Leaving our Panther at the Aggieland Playground


Rarely do you expect a teenager to casually rattle off some profound insight. Even rarer is it to get him to elaborate on the statement. As we traveled from Louisiana to NC A&T for the New Student Orientation, we drove through Greensboro neighborhoods comparing them to “home”.

Dad said, “Noooow, we are in the big ‘hood. Look around!”

We did, noticing houses on the hill with basements nestled partly underground, and to our right was a simple playground with green and brown equipment.

“Look at that playground. That’s what we have,” he pointed.

Collin, our new high school graduate, responds, “What’s wrong with that playground? Nothing’s wrong with it.” He looks out his window and over his shoulder as we pass it. “Don’t you know the playground is a mindset, not a location.” He said.

“What did you say? ‘The playground is a mindset not a location.’,” I repeated, then googled to see who he was quoting.

No one.

Graduating from Louisiana’s first high school designated for Black students and experiencing the legacy of the McKinley Senior High School panther pride, our youngest son had chosen to matriculate and master agriculture and music at the #1 HBCU in the nation...more than 14 hours away.

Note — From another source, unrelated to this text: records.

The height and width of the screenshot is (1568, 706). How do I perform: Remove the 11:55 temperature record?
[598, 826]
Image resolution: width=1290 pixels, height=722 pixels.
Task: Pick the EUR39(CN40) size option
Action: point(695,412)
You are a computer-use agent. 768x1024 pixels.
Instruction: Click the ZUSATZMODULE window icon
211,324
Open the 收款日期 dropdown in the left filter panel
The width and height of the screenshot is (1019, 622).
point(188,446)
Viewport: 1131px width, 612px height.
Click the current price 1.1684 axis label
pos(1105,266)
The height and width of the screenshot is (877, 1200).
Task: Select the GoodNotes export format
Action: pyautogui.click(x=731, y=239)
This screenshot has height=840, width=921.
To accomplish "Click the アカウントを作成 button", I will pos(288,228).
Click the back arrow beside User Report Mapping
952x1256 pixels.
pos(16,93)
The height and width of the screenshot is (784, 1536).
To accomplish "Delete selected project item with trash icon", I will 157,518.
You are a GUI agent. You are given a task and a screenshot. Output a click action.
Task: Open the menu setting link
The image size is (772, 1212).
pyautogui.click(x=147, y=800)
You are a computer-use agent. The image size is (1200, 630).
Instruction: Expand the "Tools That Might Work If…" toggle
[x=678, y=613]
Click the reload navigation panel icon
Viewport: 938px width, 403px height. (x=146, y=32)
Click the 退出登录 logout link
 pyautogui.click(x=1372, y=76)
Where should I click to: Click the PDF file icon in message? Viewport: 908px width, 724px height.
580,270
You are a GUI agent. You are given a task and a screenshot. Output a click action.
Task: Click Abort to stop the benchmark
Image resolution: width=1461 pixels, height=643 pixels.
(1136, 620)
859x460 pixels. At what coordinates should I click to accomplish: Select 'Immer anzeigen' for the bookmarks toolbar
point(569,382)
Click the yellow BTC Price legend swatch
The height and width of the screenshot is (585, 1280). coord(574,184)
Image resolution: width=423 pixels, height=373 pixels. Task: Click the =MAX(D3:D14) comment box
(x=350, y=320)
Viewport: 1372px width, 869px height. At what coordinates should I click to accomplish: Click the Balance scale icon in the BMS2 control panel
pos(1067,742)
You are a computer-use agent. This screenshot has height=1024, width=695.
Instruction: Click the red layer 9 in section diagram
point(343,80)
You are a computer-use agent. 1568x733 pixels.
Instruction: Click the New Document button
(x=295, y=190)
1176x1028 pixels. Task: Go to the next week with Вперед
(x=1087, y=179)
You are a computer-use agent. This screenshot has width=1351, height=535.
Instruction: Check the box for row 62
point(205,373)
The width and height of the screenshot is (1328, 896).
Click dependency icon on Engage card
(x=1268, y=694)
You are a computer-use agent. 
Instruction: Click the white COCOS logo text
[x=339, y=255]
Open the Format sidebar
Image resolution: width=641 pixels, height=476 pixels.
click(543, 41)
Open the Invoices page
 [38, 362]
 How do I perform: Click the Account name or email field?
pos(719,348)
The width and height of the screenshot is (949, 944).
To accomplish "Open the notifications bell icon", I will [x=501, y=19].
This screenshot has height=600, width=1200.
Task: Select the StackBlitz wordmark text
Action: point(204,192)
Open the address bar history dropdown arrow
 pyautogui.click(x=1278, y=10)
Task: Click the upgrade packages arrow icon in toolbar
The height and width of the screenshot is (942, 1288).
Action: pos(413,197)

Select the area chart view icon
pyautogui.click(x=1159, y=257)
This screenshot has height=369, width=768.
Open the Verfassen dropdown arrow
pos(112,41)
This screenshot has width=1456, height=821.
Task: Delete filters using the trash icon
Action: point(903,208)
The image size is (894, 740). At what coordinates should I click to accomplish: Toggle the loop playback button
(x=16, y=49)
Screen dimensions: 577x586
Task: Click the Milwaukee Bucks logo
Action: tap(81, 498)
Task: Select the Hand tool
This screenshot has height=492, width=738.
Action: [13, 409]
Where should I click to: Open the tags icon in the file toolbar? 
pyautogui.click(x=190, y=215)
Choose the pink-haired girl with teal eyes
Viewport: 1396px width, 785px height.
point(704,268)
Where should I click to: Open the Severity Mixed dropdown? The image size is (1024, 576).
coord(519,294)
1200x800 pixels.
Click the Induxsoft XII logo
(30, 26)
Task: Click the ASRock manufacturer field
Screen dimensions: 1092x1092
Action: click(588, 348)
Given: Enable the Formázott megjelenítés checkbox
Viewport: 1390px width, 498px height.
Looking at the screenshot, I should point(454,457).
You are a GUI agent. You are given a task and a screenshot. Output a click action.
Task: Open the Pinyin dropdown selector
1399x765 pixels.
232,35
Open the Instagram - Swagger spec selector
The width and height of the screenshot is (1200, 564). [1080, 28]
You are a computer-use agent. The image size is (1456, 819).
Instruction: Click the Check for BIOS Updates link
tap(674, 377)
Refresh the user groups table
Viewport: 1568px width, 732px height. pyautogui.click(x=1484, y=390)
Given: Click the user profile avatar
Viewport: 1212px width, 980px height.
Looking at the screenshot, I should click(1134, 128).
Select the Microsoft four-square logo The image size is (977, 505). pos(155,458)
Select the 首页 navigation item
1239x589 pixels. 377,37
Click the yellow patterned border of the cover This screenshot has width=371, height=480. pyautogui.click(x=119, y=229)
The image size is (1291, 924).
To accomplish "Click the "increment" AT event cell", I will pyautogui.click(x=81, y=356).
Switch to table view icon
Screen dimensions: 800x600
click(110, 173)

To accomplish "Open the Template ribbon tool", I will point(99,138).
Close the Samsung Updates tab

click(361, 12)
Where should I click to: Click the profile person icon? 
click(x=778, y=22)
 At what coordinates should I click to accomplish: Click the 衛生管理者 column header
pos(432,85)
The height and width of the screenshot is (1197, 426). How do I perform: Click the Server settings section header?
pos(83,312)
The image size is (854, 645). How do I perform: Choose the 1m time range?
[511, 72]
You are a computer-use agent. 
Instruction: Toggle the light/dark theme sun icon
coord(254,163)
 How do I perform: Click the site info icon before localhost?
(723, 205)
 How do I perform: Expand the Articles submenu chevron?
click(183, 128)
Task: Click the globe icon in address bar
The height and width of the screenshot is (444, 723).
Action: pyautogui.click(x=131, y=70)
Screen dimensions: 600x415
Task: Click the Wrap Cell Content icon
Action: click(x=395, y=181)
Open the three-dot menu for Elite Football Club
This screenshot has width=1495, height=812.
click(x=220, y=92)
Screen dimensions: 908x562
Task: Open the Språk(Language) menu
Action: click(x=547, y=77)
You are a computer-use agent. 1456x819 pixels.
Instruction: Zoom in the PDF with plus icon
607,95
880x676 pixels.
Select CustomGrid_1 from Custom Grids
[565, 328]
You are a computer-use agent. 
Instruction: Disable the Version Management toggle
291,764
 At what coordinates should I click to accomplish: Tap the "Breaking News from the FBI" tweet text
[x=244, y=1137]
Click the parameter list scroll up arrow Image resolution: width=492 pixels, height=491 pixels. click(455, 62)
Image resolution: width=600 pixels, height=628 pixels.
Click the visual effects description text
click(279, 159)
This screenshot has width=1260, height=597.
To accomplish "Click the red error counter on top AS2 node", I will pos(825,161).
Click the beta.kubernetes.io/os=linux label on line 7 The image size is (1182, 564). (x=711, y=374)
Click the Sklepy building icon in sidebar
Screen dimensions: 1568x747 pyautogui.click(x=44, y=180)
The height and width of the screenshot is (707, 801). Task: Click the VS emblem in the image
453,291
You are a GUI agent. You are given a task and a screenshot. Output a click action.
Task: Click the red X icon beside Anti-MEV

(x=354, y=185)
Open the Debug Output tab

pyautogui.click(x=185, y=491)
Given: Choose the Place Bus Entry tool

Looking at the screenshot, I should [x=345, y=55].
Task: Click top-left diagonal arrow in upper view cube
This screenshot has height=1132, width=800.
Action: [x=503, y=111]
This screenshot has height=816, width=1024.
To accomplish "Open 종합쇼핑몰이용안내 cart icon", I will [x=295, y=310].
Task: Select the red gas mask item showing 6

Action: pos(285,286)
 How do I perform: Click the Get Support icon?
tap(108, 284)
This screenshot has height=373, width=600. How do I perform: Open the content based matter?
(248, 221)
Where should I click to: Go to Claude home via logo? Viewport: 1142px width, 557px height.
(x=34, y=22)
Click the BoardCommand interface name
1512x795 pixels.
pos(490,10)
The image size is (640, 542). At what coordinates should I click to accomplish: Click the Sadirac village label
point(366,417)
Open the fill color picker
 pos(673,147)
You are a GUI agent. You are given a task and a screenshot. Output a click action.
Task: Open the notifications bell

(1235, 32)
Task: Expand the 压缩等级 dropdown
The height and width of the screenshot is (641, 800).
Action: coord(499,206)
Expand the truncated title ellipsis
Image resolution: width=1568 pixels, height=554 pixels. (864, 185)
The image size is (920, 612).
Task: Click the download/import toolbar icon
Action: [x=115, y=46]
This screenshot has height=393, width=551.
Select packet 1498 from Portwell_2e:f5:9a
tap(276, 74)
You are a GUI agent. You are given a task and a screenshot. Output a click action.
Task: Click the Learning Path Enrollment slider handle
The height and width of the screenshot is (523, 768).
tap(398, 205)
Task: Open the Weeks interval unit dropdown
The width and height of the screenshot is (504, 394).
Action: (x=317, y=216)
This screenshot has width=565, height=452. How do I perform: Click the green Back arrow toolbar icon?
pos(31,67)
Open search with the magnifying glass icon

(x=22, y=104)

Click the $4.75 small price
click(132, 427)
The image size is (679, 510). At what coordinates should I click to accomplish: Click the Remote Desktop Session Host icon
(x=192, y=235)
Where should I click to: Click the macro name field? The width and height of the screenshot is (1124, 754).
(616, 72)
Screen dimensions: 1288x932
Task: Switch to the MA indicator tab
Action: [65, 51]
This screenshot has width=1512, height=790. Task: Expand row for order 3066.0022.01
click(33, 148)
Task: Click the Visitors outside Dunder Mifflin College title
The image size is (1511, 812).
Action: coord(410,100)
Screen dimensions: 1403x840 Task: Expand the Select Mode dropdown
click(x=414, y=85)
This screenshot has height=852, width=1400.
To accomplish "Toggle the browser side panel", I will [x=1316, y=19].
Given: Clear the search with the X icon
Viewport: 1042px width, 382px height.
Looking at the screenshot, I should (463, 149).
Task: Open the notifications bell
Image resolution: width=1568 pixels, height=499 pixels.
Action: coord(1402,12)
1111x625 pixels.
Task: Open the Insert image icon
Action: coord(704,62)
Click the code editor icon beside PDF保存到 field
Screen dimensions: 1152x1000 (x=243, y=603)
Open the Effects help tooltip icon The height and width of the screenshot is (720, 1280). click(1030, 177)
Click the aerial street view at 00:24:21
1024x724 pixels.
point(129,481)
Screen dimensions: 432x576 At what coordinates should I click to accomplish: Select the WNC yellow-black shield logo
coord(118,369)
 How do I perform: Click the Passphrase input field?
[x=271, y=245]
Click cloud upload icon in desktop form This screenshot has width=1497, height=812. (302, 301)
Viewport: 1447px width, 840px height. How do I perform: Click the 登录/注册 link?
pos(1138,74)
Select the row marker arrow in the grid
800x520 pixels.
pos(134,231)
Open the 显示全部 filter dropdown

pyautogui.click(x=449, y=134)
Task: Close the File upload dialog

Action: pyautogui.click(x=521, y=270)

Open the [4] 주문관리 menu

It has been quite an experience-including bee lining across four states, impromptu meetings, self-guided ag tour, and spontaneous horn auditions. All leading him to choose A&T. Aggieland.

As with all other parents attending NSO 4 this week, we watched our children trek through their new blue and yellow playground, making new friends, and preparing to succeed and enjoy life. The faces of fathers and younger brothers, mothers and younger sisters, and a few grandparents were full of pride knowing how hard our children had worked to earn admission. Within our pride is hopeful concern about the marvels and mayhem that will unfold in Aggieland.

We didn’t meet a family that wasn’t excited walking the campus. The dozens of A&T’s administrators, staff, deans, professors and student leaders who we met proved ready to receive our best seed. We share high expectations of our students and of A&T as they move together into this new phase of life.

For a second time, the Semien family saw the academic rigor, musical excellence and deep-in-the-bones pride of A&T.

It is now Collin’s playground - in mindset and location. He and the class of 2026 will make us AggieProud.

Candace Semien, from Louisiana, is a proud parent of an incoming freshman attending North Carolina A&T State University this fall.